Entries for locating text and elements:
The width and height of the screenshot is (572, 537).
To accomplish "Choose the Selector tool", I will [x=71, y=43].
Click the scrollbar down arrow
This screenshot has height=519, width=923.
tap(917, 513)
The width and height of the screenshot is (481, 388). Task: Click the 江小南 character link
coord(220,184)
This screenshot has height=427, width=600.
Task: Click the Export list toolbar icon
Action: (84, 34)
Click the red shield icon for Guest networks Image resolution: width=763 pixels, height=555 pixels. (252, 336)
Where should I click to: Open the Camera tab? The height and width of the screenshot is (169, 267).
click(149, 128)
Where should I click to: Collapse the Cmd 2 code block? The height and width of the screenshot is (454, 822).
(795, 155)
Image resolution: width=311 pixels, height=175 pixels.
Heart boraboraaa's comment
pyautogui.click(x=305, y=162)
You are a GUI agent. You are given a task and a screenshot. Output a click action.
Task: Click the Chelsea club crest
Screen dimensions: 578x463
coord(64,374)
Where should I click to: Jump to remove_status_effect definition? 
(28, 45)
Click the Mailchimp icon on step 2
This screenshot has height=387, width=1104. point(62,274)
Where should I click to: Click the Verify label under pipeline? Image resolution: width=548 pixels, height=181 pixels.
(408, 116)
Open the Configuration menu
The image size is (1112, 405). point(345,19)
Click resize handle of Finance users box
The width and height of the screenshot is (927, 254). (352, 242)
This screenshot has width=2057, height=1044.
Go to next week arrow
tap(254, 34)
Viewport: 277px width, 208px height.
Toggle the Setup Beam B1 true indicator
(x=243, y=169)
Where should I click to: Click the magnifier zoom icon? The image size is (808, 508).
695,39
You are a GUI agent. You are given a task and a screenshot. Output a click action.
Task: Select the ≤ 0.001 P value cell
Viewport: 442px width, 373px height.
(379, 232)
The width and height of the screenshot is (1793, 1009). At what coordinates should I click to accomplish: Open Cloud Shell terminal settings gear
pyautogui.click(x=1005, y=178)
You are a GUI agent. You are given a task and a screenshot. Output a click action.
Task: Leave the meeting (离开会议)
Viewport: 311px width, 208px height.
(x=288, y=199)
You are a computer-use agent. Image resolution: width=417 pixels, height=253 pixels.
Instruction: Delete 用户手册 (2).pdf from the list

(Exercise details):
Reproduce the listing above word for word, every line from start to finish.

(Written reply):
The width and height of the screenshot is (572, 537).
To accomplish "Choose the Selector tool", I will [x=71, y=43].
Click the scrollbar down arrow
This screenshot has height=519, width=923.
tap(917, 513)
The width and height of the screenshot is (481, 388). Task: Click the 江小南 character link
coord(220,184)
This screenshot has height=427, width=600.
Task: Click the Export list toolbar icon
Action: (84, 34)
Click the red shield icon for Guest networks Image resolution: width=763 pixels, height=555 pixels. (252, 336)
Where should I click to: Open the Camera tab? The height and width of the screenshot is (169, 267).
click(149, 128)
Where should I click to: Collapse the Cmd 2 code block? The height and width of the screenshot is (454, 822).
(795, 155)
Image resolution: width=311 pixels, height=175 pixels.
Heart boraboraaa's comment
pyautogui.click(x=305, y=162)
You are a GUI agent. You are given a task and a screenshot. Output a click action.
Task: Click the Chelsea club crest
Screen dimensions: 578x463
coord(64,374)
Where should I click to: Jump to remove_status_effect definition? 
(28, 45)
Click the Mailchimp icon on step 2
This screenshot has height=387, width=1104. point(62,274)
Where should I click to: Click the Verify label under pipeline? Image resolution: width=548 pixels, height=181 pixels.
(408, 116)
Open the Configuration menu
The image size is (1112, 405). point(345,19)
Click resize handle of Finance users box
The width and height of the screenshot is (927, 254). (352, 242)
This screenshot has width=2057, height=1044.
Go to next week arrow
tap(254, 34)
Viewport: 277px width, 208px height.
Toggle the Setup Beam B1 true indicator
(x=243, y=169)
Where should I click to: Click the magnifier zoom icon? The image size is (808, 508).
695,39
You are a GUI agent. You are given a task and a screenshot. Output a click action.
Task: Select the ≤ 0.001 P value cell
Viewport: 442px width, 373px height.
(379, 232)
The width and height of the screenshot is (1793, 1009). At what coordinates should I click to accomplish: Open Cloud Shell terminal settings gear
pyautogui.click(x=1005, y=178)
You are a GUI agent. You are given a task and a screenshot. Output a click action.
Task: Leave the meeting (离开会议)
Viewport: 311px width, 208px height.
(x=288, y=199)
You are a computer-use agent. Image resolution: width=417 pixels, height=253 pixels.
Instruction: Delete 用户手册 (2).pdf from the list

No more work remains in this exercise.